─── RECORDS PROVIDED

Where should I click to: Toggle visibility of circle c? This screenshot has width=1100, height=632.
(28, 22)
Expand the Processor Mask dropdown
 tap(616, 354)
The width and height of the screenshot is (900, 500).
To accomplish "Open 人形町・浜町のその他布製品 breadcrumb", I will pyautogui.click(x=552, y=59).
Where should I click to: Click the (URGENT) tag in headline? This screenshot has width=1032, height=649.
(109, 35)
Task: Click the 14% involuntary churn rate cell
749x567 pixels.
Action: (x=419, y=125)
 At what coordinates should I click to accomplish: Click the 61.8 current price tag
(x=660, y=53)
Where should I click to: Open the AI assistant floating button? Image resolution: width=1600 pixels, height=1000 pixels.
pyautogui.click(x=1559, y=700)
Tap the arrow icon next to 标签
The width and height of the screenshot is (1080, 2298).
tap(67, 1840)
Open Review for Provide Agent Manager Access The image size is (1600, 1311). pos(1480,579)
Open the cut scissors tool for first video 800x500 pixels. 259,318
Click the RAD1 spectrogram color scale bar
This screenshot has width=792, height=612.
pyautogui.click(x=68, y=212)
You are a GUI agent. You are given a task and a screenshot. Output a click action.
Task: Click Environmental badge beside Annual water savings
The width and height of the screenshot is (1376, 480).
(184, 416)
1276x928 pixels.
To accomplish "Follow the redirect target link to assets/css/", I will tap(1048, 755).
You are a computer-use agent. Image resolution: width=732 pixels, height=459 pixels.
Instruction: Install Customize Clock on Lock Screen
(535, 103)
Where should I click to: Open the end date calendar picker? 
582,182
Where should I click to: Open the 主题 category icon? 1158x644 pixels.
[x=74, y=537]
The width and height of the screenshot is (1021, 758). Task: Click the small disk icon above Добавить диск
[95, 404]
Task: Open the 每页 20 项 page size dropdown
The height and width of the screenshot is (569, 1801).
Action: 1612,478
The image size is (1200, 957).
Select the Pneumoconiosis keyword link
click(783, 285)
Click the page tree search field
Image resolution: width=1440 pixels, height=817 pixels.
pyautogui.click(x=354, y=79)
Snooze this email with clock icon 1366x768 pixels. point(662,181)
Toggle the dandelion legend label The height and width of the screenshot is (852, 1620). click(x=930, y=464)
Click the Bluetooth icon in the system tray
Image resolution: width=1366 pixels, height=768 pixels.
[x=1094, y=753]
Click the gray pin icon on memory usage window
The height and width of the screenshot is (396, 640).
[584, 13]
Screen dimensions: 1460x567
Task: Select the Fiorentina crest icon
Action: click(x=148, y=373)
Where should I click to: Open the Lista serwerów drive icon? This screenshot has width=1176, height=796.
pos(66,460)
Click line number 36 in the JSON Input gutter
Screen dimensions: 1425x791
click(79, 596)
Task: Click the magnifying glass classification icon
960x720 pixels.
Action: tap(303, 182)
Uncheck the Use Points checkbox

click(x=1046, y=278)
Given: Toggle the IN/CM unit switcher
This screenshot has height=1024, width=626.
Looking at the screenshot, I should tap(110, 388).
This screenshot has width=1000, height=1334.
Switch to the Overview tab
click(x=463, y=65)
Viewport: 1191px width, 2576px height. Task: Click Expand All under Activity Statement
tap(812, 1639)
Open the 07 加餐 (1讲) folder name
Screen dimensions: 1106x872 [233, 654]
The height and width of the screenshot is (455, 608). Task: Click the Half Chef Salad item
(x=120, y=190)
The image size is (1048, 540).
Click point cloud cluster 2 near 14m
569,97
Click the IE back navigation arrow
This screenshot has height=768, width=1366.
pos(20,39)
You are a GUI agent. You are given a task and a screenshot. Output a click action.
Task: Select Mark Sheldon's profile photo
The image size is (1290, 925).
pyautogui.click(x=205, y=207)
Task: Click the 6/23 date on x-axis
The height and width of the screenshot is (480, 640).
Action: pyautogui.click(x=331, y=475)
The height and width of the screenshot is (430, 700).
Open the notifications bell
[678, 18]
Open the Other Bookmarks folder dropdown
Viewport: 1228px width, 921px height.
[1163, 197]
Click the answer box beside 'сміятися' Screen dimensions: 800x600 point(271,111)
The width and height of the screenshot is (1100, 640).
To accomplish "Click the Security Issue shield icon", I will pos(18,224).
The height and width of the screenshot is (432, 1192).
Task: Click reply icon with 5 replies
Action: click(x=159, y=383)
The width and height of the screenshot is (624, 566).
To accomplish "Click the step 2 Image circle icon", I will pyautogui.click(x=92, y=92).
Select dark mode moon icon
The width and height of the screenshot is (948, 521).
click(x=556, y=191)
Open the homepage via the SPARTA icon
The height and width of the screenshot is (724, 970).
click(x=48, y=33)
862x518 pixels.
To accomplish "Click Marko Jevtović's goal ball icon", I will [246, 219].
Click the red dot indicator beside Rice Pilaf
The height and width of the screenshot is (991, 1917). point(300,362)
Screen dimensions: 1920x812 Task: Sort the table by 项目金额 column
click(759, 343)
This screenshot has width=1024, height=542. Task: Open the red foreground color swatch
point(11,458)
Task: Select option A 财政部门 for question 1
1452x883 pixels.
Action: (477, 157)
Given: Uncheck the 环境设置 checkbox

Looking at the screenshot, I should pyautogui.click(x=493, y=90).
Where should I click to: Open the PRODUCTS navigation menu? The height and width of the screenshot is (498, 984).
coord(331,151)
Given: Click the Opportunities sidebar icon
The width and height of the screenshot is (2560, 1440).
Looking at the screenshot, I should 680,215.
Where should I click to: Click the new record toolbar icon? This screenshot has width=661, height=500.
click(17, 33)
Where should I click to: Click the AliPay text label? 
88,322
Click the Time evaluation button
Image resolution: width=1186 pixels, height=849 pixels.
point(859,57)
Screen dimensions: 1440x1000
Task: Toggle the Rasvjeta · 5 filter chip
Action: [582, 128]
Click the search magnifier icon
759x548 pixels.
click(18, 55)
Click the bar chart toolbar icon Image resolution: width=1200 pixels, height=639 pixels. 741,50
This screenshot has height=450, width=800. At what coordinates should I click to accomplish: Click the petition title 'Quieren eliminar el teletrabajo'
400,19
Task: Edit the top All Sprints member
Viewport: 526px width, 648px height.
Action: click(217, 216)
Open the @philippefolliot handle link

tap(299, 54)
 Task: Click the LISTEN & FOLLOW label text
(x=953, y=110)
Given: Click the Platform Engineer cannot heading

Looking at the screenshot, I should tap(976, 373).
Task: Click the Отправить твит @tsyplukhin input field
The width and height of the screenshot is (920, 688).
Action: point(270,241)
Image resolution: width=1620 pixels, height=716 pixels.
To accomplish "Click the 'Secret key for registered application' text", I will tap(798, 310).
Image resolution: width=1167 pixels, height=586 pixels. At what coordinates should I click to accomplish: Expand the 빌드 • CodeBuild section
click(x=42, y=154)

──────

_DIRECTIONS_:
Transcribe each line of the data exactly, skipping none.

_ANSWER TO THIS PROBLEM_:
Where should I click to: Toggle visibility of circle c? This screenshot has width=1100, height=632.
(28, 22)
Expand the Processor Mask dropdown
 tap(616, 354)
The width and height of the screenshot is (900, 500).
To accomplish "Open 人形町・浜町のその他布製品 breadcrumb", I will pyautogui.click(x=552, y=59).
Where should I click to: Click the (URGENT) tag in headline? This screenshot has width=1032, height=649.
(109, 35)
Task: Click the 14% involuntary churn rate cell
749x567 pixels.
Action: (x=419, y=125)
 At what coordinates should I click to accomplish: Click the 61.8 current price tag
(x=660, y=53)
Where should I click to: Open the AI assistant floating button? Image resolution: width=1600 pixels, height=1000 pixels.
pyautogui.click(x=1559, y=700)
Tap the arrow icon next to 标签
The width and height of the screenshot is (1080, 2298).
tap(67, 1840)
Open Review for Provide Agent Manager Access The image size is (1600, 1311). pos(1480,579)
Open the cut scissors tool for first video 800x500 pixels. 259,318
Click the RAD1 spectrogram color scale bar
This screenshot has width=792, height=612.
pyautogui.click(x=68, y=212)
You are a GUI agent. You are given a task and a screenshot. Output a click action.
Task: Click Environmental badge beside Annual water savings
The width and height of the screenshot is (1376, 480).
(184, 416)
1276x928 pixels.
To accomplish "Follow the redirect target link to assets/css/", I will tap(1048, 755).
You are a computer-use agent. Image resolution: width=732 pixels, height=459 pixels.
Instruction: Install Customize Clock on Lock Screen
(535, 103)
Where should I click to: Open the end date calendar picker? 
582,182
Where should I click to: Open the 主题 category icon? 1158x644 pixels.
[x=74, y=537]
The width and height of the screenshot is (1021, 758). Task: Click the small disk icon above Добавить диск
[95, 404]
Task: Open the 每页 20 项 page size dropdown
The height and width of the screenshot is (569, 1801).
Action: 1612,478
The image size is (1200, 957).
Select the Pneumoconiosis keyword link
click(783, 285)
Click the page tree search field
Image resolution: width=1440 pixels, height=817 pixels.
pyautogui.click(x=354, y=79)
Snooze this email with clock icon 1366x768 pixels. point(662,181)
Toggle the dandelion legend label The height and width of the screenshot is (852, 1620). click(x=930, y=464)
Click the Bluetooth icon in the system tray
Image resolution: width=1366 pixels, height=768 pixels.
[x=1094, y=753]
Click the gray pin icon on memory usage window
The height and width of the screenshot is (396, 640).
[584, 13]
Screen dimensions: 1460x567
Task: Select the Fiorentina crest icon
Action: click(x=148, y=373)
Where should I click to: Open the Lista serwerów drive icon? This screenshot has width=1176, height=796.
pos(66,460)
Click line number 36 in the JSON Input gutter
Screen dimensions: 1425x791
click(79, 596)
Task: Click the magnifying glass classification icon
960x720 pixels.
Action: tap(303, 182)
Uncheck the Use Points checkbox

click(x=1046, y=278)
Given: Toggle the IN/CM unit switcher
This screenshot has height=1024, width=626.
Looking at the screenshot, I should tap(110, 388).
This screenshot has width=1000, height=1334.
Switch to the Overview tab
click(x=463, y=65)
Viewport: 1191px width, 2576px height. Task: Click Expand All under Activity Statement
tap(812, 1639)
Open the 07 加餐 (1讲) folder name
Screen dimensions: 1106x872 [233, 654]
The height and width of the screenshot is (455, 608). Task: Click the Half Chef Salad item
(x=120, y=190)
The image size is (1048, 540).
Click point cloud cluster 2 near 14m
569,97
Click the IE back navigation arrow
This screenshot has height=768, width=1366.
pos(20,39)
You are a GUI agent. You are given a task and a screenshot. Output a click action.
Task: Select Mark Sheldon's profile photo
The image size is (1290, 925).
pyautogui.click(x=205, y=207)
Task: Click the 6/23 date on x-axis
The height and width of the screenshot is (480, 640).
Action: pyautogui.click(x=331, y=475)
The height and width of the screenshot is (430, 700).
Open the notifications bell
[678, 18]
Open the Other Bookmarks folder dropdown
Viewport: 1228px width, 921px height.
[1163, 197]
Click the answer box beside 'сміятися' Screen dimensions: 800x600 point(271,111)
The width and height of the screenshot is (1100, 640).
To accomplish "Click the Security Issue shield icon", I will pos(18,224).
The height and width of the screenshot is (432, 1192).
Task: Click reply icon with 5 replies
Action: click(x=159, y=383)
The width and height of the screenshot is (624, 566).
To accomplish "Click the step 2 Image circle icon", I will pyautogui.click(x=92, y=92).
Select dark mode moon icon
The width and height of the screenshot is (948, 521).
click(x=556, y=191)
Open the homepage via the SPARTA icon
The height and width of the screenshot is (724, 970).
click(x=48, y=33)
862x518 pixels.
To accomplish "Click Marko Jevtović's goal ball icon", I will [246, 219].
Click the red dot indicator beside Rice Pilaf
The height and width of the screenshot is (991, 1917). point(300,362)
Screen dimensions: 1920x812 Task: Sort the table by 项目金额 column
click(759, 343)
This screenshot has width=1024, height=542. Task: Open the red foreground color swatch
point(11,458)
Task: Select option A 财政部门 for question 1
1452x883 pixels.
Action: (477, 157)
Given: Uncheck the 环境设置 checkbox

Looking at the screenshot, I should pyautogui.click(x=493, y=90).
Where should I click to: Open the PRODUCTS navigation menu? The height and width of the screenshot is (498, 984).
coord(331,151)
Given: Click the Opportunities sidebar icon
The width and height of the screenshot is (2560, 1440).
Looking at the screenshot, I should 680,215.
Where should I click to: Click the new record toolbar icon? This screenshot has width=661, height=500.
click(17, 33)
Where should I click to: Click the AliPay text label? 
88,322
Click the Time evaluation button
Image resolution: width=1186 pixels, height=849 pixels.
point(859,57)
Screen dimensions: 1440x1000
Task: Toggle the Rasvjeta · 5 filter chip
Action: [582, 128]
Click the search magnifier icon
759x548 pixels.
click(18, 55)
Click the bar chart toolbar icon Image resolution: width=1200 pixels, height=639 pixels. 741,50
This screenshot has height=450, width=800. At what coordinates should I click to accomplish: Click the petition title 'Quieren eliminar el teletrabajo'
400,19
Task: Edit the top All Sprints member
Viewport: 526px width, 648px height.
Action: click(217, 216)
Open the @philippefolliot handle link

tap(299, 54)
 Task: Click the LISTEN & FOLLOW label text
(x=953, y=110)
Given: Click the Platform Engineer cannot heading

Looking at the screenshot, I should tap(976, 373).
Task: Click the Отправить твит @tsyplukhin input field
The width and height of the screenshot is (920, 688).
Action: point(270,241)
Image resolution: width=1620 pixels, height=716 pixels.
To accomplish "Click the 'Secret key for registered application' text", I will tap(798, 310).
Image resolution: width=1167 pixels, height=586 pixels. At what coordinates should I click to accomplish: Expand the 빌드 • CodeBuild section
click(x=42, y=154)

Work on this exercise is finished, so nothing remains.